=== Problem statement ===
Each entry needs to be retyped exactly.

Extracted records
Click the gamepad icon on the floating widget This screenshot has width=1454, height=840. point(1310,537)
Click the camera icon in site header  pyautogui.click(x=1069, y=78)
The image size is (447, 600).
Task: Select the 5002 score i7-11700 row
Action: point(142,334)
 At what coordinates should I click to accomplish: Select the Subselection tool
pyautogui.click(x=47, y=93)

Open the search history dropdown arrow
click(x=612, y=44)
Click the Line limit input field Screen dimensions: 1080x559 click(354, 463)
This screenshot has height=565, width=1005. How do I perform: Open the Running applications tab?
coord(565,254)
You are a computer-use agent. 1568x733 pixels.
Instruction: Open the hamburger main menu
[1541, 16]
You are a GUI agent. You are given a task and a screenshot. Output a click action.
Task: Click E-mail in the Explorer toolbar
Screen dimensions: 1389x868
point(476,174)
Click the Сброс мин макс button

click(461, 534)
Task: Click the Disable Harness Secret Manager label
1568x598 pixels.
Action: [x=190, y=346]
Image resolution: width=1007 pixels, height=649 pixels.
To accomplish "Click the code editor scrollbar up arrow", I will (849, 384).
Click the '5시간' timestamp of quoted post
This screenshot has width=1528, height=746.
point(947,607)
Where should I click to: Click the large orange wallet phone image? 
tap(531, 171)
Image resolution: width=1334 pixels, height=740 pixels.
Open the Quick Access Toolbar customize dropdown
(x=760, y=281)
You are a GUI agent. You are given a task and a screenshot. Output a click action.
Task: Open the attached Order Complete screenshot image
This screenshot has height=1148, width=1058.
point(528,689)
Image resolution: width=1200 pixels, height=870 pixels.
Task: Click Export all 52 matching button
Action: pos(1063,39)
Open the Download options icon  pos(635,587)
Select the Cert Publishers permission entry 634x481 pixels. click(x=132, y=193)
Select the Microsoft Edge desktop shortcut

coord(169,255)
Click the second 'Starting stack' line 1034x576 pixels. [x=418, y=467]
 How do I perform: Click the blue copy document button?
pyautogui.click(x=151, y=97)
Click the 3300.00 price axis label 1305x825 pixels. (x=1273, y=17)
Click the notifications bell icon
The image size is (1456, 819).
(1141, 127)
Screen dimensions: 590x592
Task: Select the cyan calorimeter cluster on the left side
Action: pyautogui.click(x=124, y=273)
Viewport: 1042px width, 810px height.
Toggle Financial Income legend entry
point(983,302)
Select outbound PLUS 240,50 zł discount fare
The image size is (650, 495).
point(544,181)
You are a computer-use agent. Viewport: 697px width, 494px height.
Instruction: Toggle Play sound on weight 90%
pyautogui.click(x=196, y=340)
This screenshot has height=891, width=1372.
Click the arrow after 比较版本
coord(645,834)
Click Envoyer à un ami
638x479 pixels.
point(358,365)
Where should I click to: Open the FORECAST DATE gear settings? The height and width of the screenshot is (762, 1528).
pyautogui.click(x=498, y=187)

=== Your solution ===
Click the gamepad icon on the floating widget This screenshot has width=1454, height=840. point(1310,537)
Click the camera icon in site header  pyautogui.click(x=1069, y=78)
The image size is (447, 600).
Task: Select the 5002 score i7-11700 row
Action: point(142,334)
 At what coordinates should I click to accomplish: Select the Subselection tool
pyautogui.click(x=47, y=93)

Open the search history dropdown arrow
click(x=612, y=44)
Click the Line limit input field Screen dimensions: 1080x559 click(354, 463)
This screenshot has height=565, width=1005. How do I perform: Open the Running applications tab?
coord(565,254)
You are a computer-use agent. 1568x733 pixels.
Instruction: Open the hamburger main menu
[1541, 16]
You are a GUI agent. You are given a task and a screenshot. Output a click action.
Task: Click E-mail in the Explorer toolbar
Screen dimensions: 1389x868
point(476,174)
Click the Сброс мин макс button

click(461, 534)
Task: Click the Disable Harness Secret Manager label
1568x598 pixels.
Action: [x=190, y=346]
Image resolution: width=1007 pixels, height=649 pixels.
To accomplish "Click the code editor scrollbar up arrow", I will (849, 384).
Click the '5시간' timestamp of quoted post
This screenshot has width=1528, height=746.
point(947,607)
Where should I click to: Click the large orange wallet phone image? 
tap(531, 171)
Image resolution: width=1334 pixels, height=740 pixels.
Open the Quick Access Toolbar customize dropdown
(x=760, y=281)
You are a GUI agent. You are given a task and a screenshot. Output a click action.
Task: Open the attached Order Complete screenshot image
This screenshot has height=1148, width=1058.
point(528,689)
Image resolution: width=1200 pixels, height=870 pixels.
Task: Click Export all 52 matching button
Action: pos(1063,39)
Open the Download options icon  pos(635,587)
Select the Cert Publishers permission entry 634x481 pixels. click(x=132, y=193)
Select the Microsoft Edge desktop shortcut

coord(169,255)
Click the second 'Starting stack' line 1034x576 pixels. [x=418, y=467]
 How do I perform: Click the blue copy document button?
pyautogui.click(x=151, y=97)
Click the 3300.00 price axis label 1305x825 pixels. (x=1273, y=17)
Click the notifications bell icon
The image size is (1456, 819).
(1141, 127)
Screen dimensions: 590x592
Task: Select the cyan calorimeter cluster on the left side
Action: pyautogui.click(x=124, y=273)
Viewport: 1042px width, 810px height.
Toggle Financial Income legend entry
point(983,302)
Select outbound PLUS 240,50 zł discount fare
The image size is (650, 495).
point(544,181)
You are a computer-use agent. Viewport: 697px width, 494px height.
Instruction: Toggle Play sound on weight 90%
pyautogui.click(x=196, y=340)
This screenshot has height=891, width=1372.
Click the arrow after 比较版本
coord(645,834)
Click Envoyer à un ami
638x479 pixels.
point(358,365)
Where should I click to: Open the FORECAST DATE gear settings? The height and width of the screenshot is (762, 1528).
pyautogui.click(x=498, y=187)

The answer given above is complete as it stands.